- WHAT NEEDS TO BE DONE -
Please return the lines from the one with "Viewport: 1024px width, 594px height." through the end of the listing below, word for word, with every picture left out.

- SOURCE MATERIAL -
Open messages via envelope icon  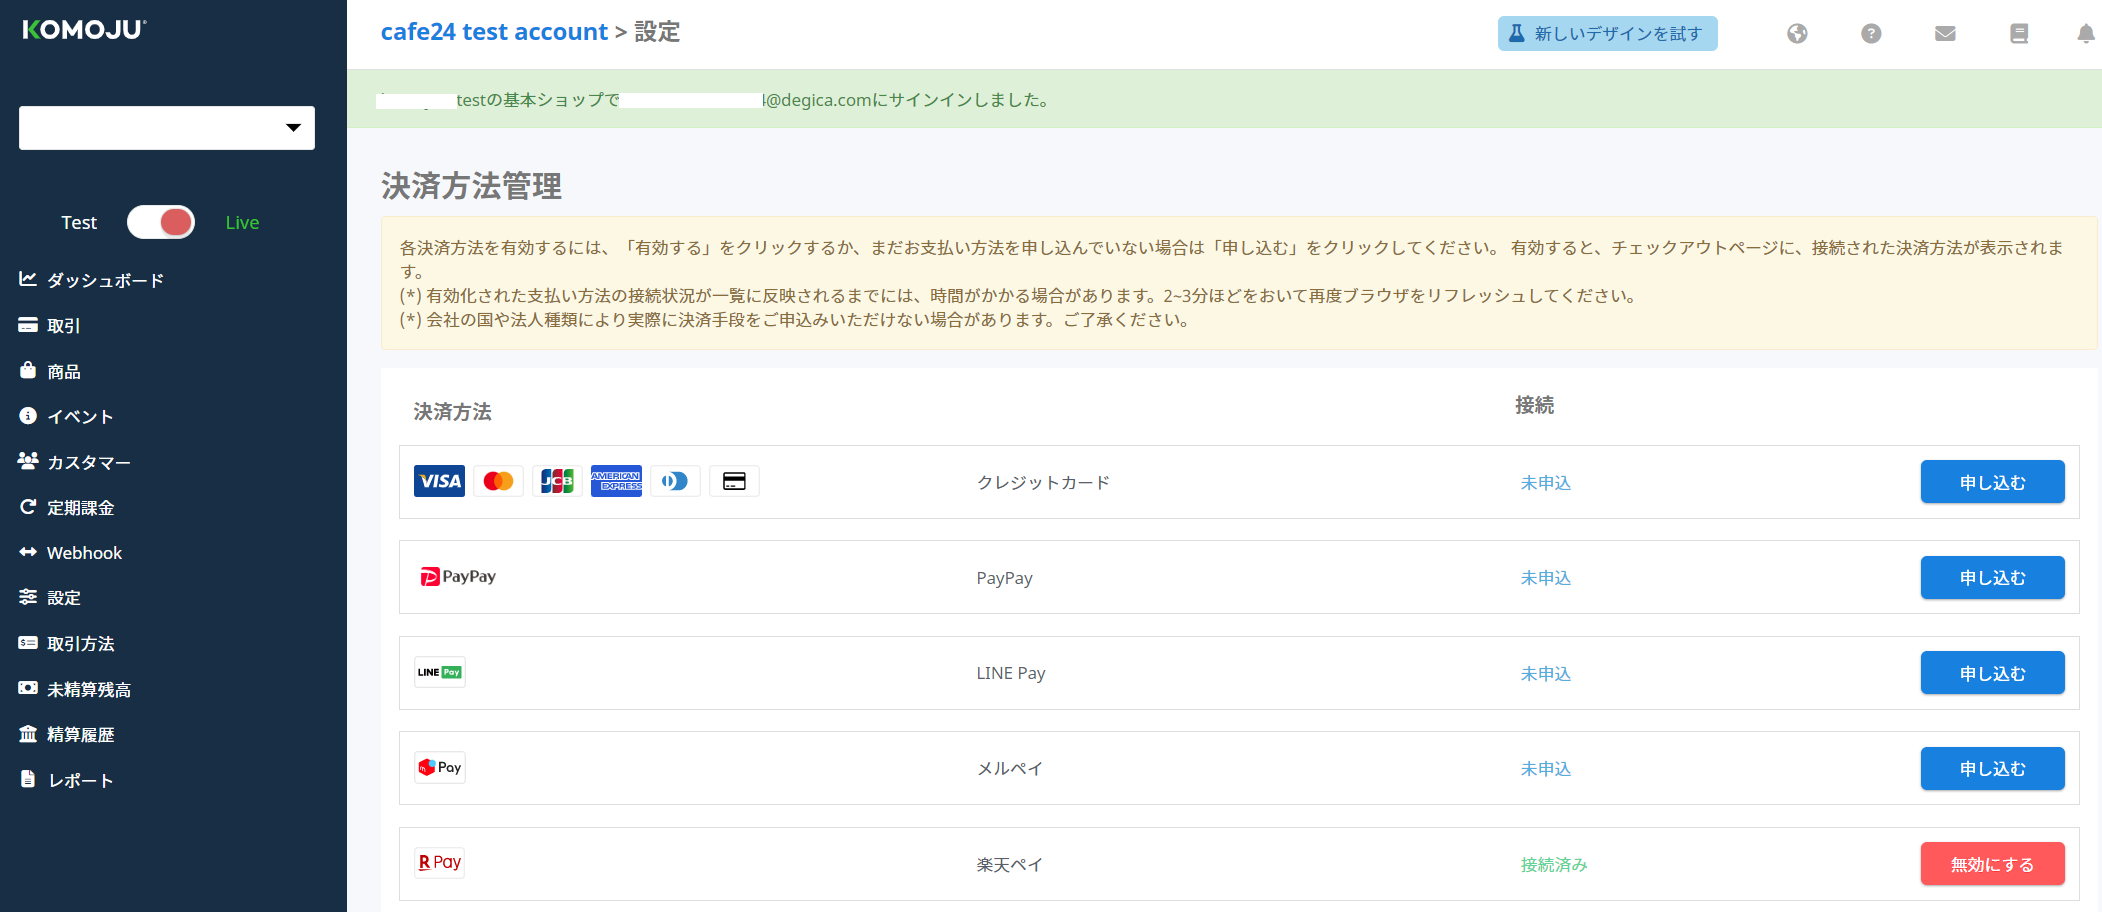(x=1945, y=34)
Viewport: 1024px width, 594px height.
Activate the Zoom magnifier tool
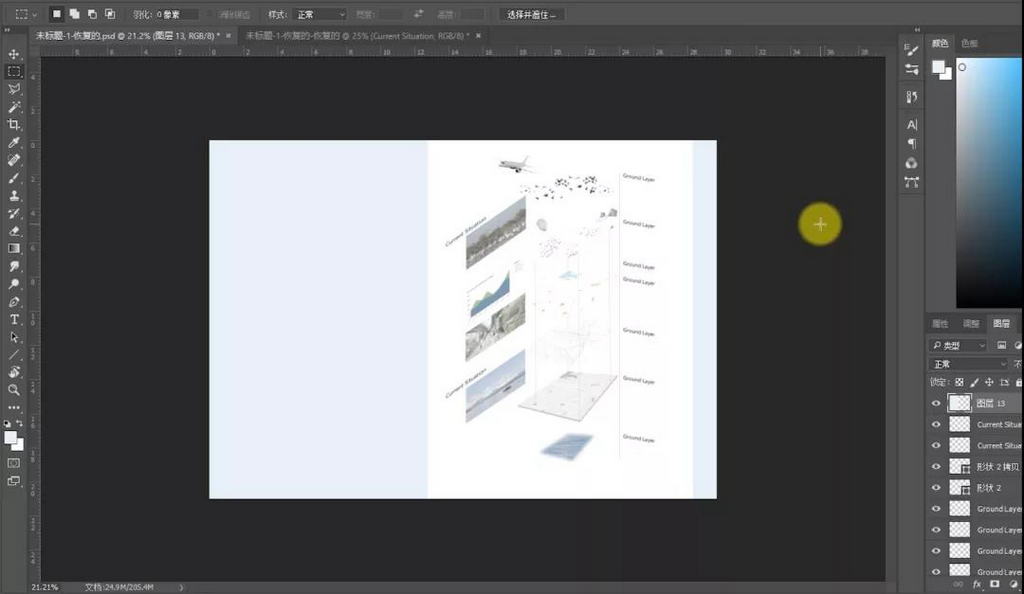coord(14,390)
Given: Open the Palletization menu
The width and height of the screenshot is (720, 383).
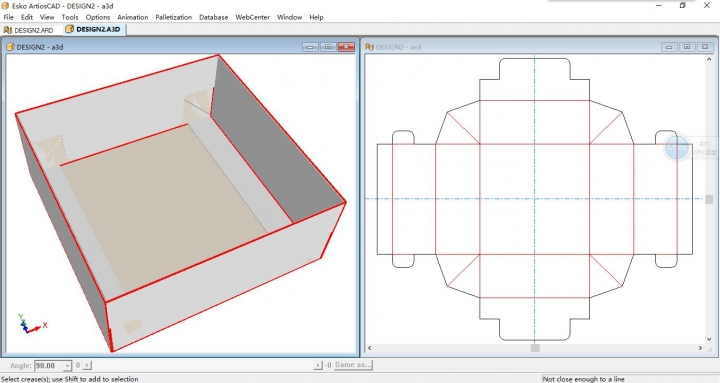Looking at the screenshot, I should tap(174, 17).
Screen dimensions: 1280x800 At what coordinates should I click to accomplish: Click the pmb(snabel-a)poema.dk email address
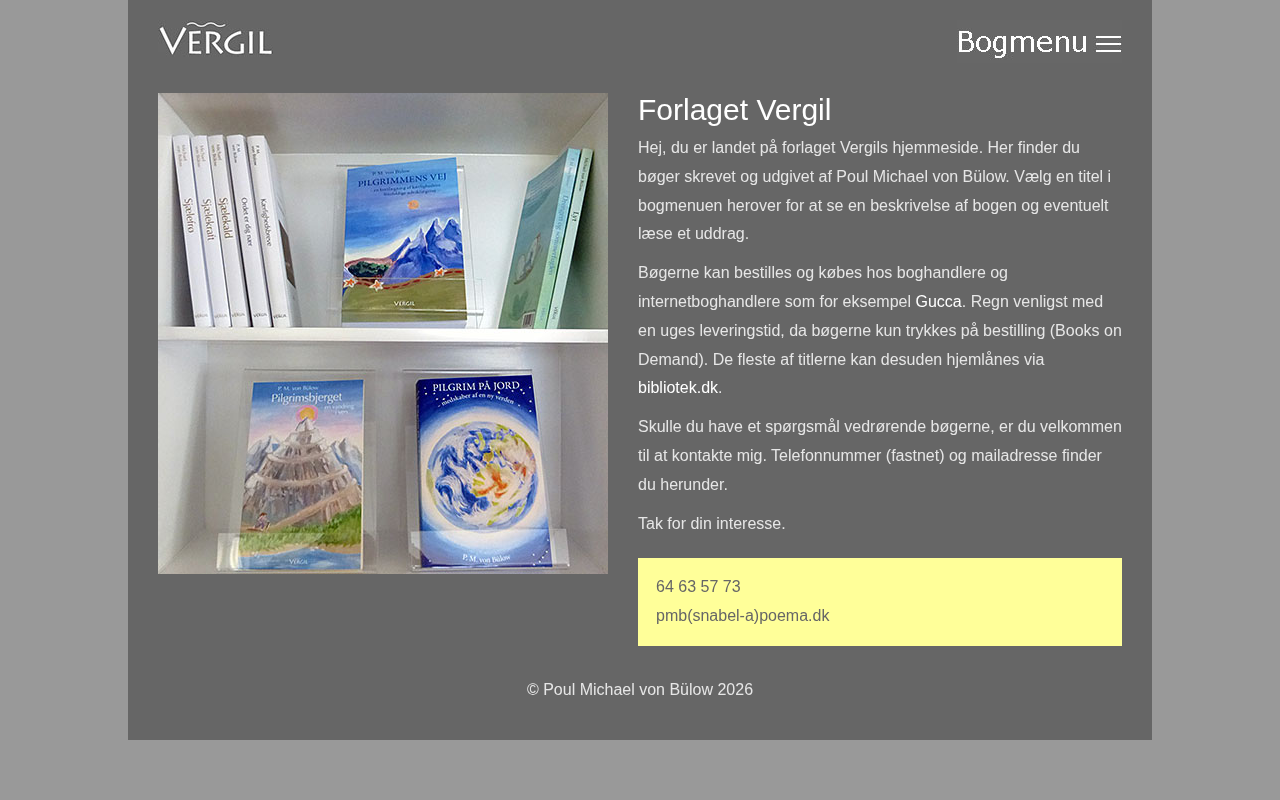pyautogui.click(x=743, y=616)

- RESPONSE BOX -
Viewport: 1024px width, 594px height.
Activate the Zoom magnifier tool
coord(14,390)
Given: Open the Palletization menu
The width and height of the screenshot is (720, 383).
Looking at the screenshot, I should tap(174, 17).
Screen dimensions: 1280x800 At what coordinates should I click to accomplish: Click the pmb(snabel-a)poema.dk email address
pyautogui.click(x=743, y=616)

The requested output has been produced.